• _Material for this exercise_:
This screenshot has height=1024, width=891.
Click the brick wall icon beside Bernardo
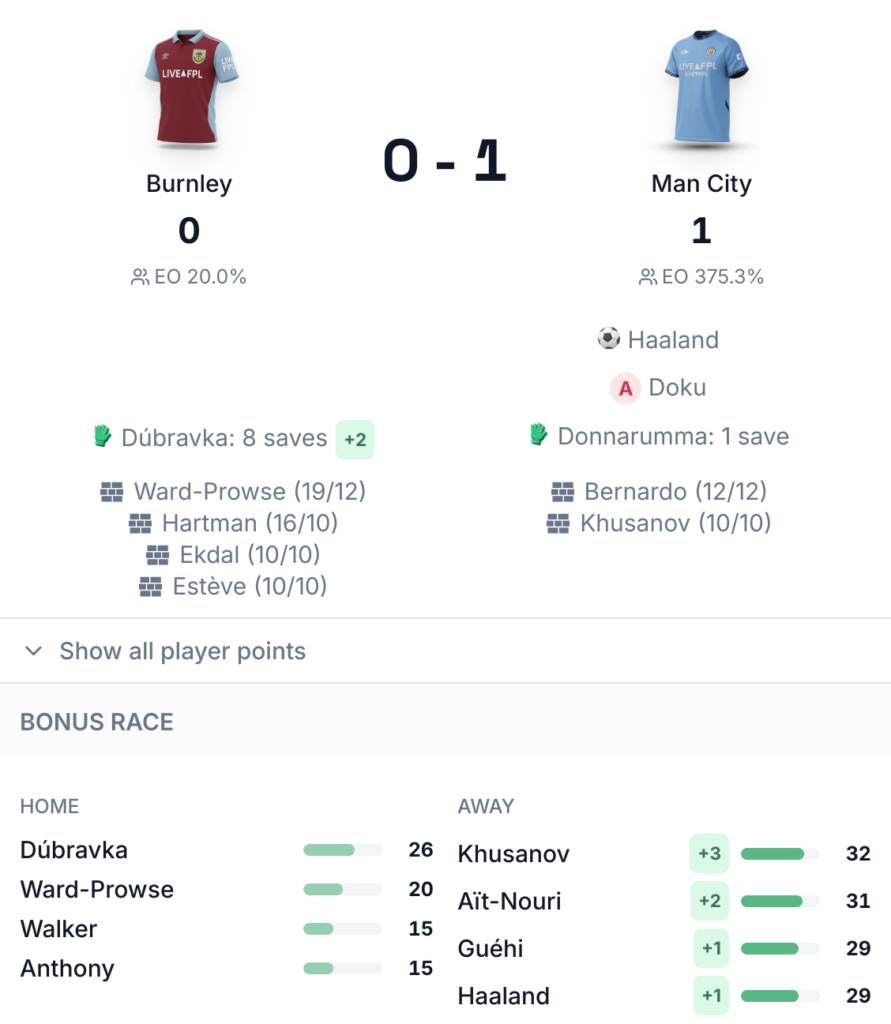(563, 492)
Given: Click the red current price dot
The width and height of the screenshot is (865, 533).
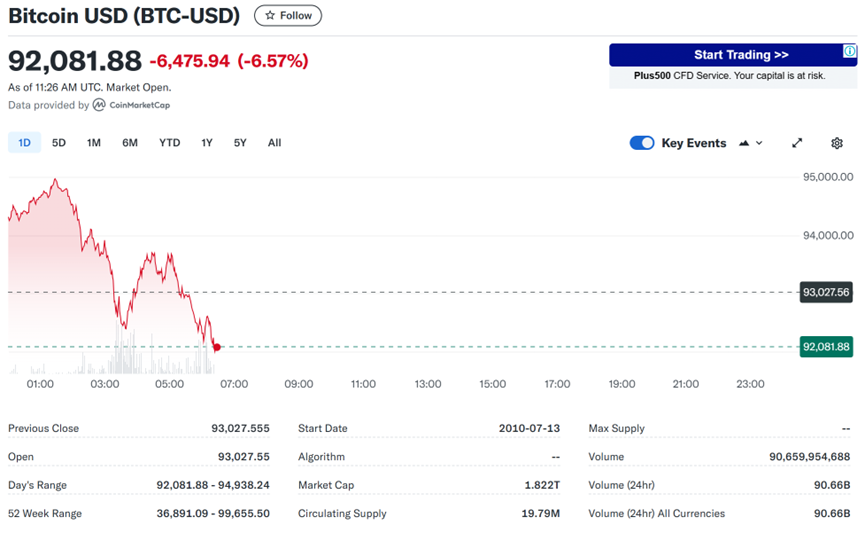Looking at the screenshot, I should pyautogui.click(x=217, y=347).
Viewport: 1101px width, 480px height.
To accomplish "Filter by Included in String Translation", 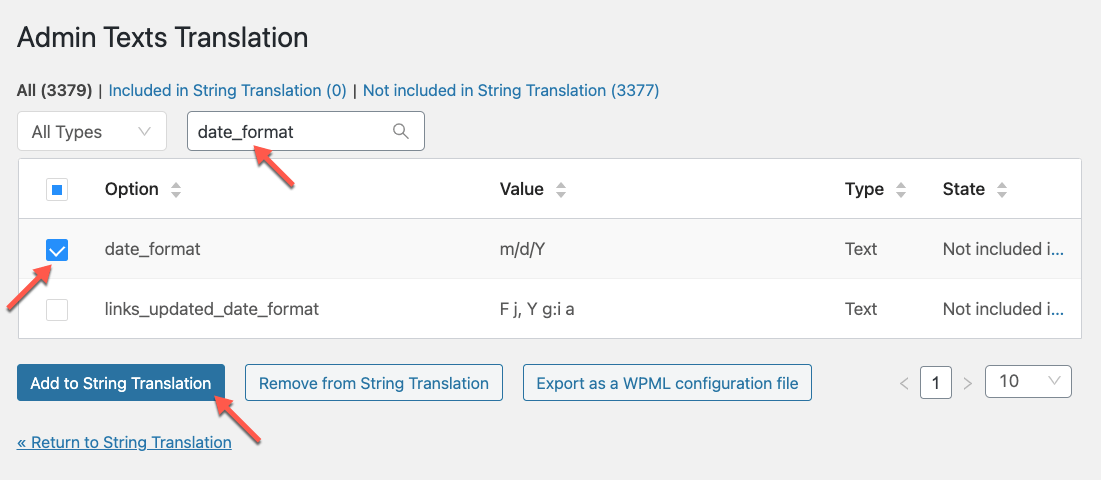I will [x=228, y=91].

...

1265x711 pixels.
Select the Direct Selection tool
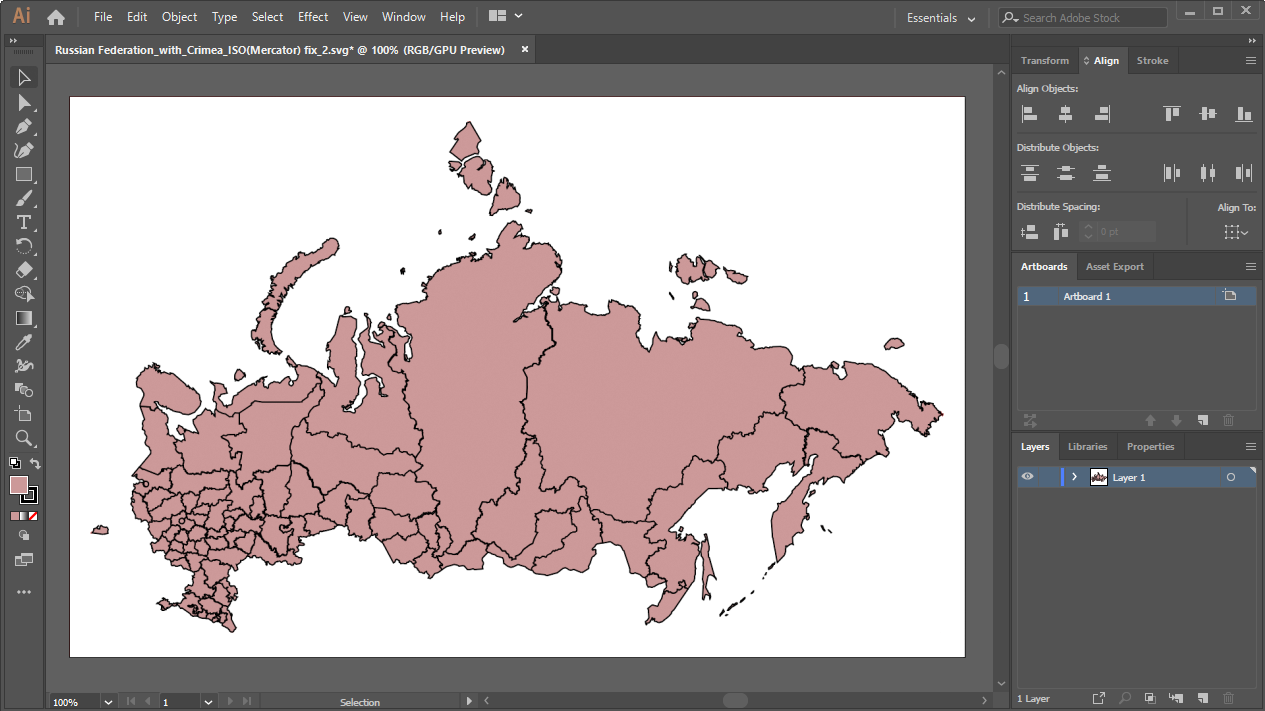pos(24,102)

--

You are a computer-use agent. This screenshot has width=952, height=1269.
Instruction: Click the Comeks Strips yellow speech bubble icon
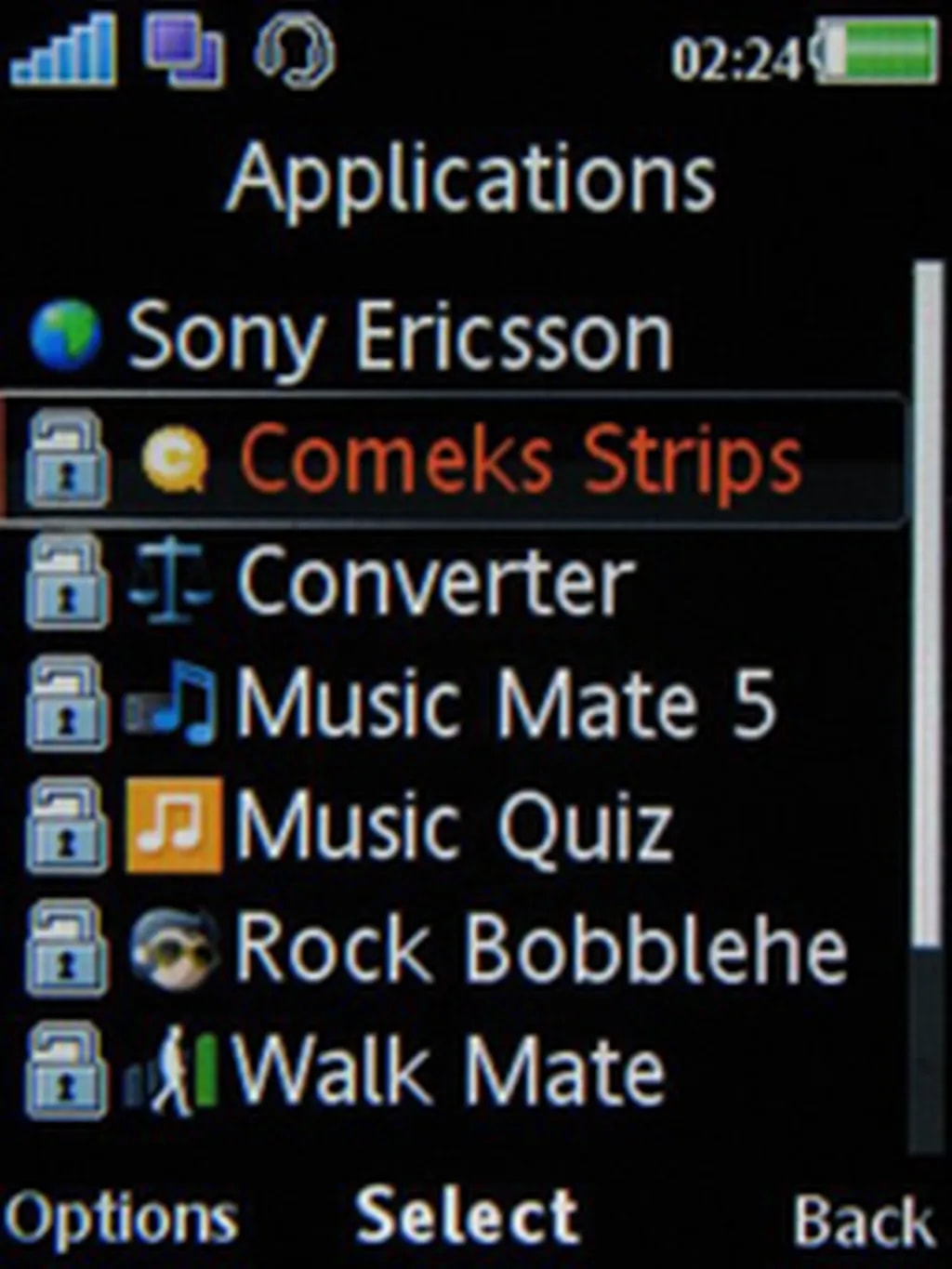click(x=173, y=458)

• _Try it_:
Although pictures appear among the records above, none are to be output; print exactly the lines from the line containing "This screenshot has height=1024, width=891." through the line containing "Viewport: 1101px width, 480px height.".

• _Answer section_:
This screenshot has height=1024, width=891.
Click the brick wall icon beside Bernardo
(563, 492)
Given: Click the red current price dot
The width and height of the screenshot is (865, 533).
Looking at the screenshot, I should pyautogui.click(x=217, y=347).
Viewport: 1101px width, 480px height.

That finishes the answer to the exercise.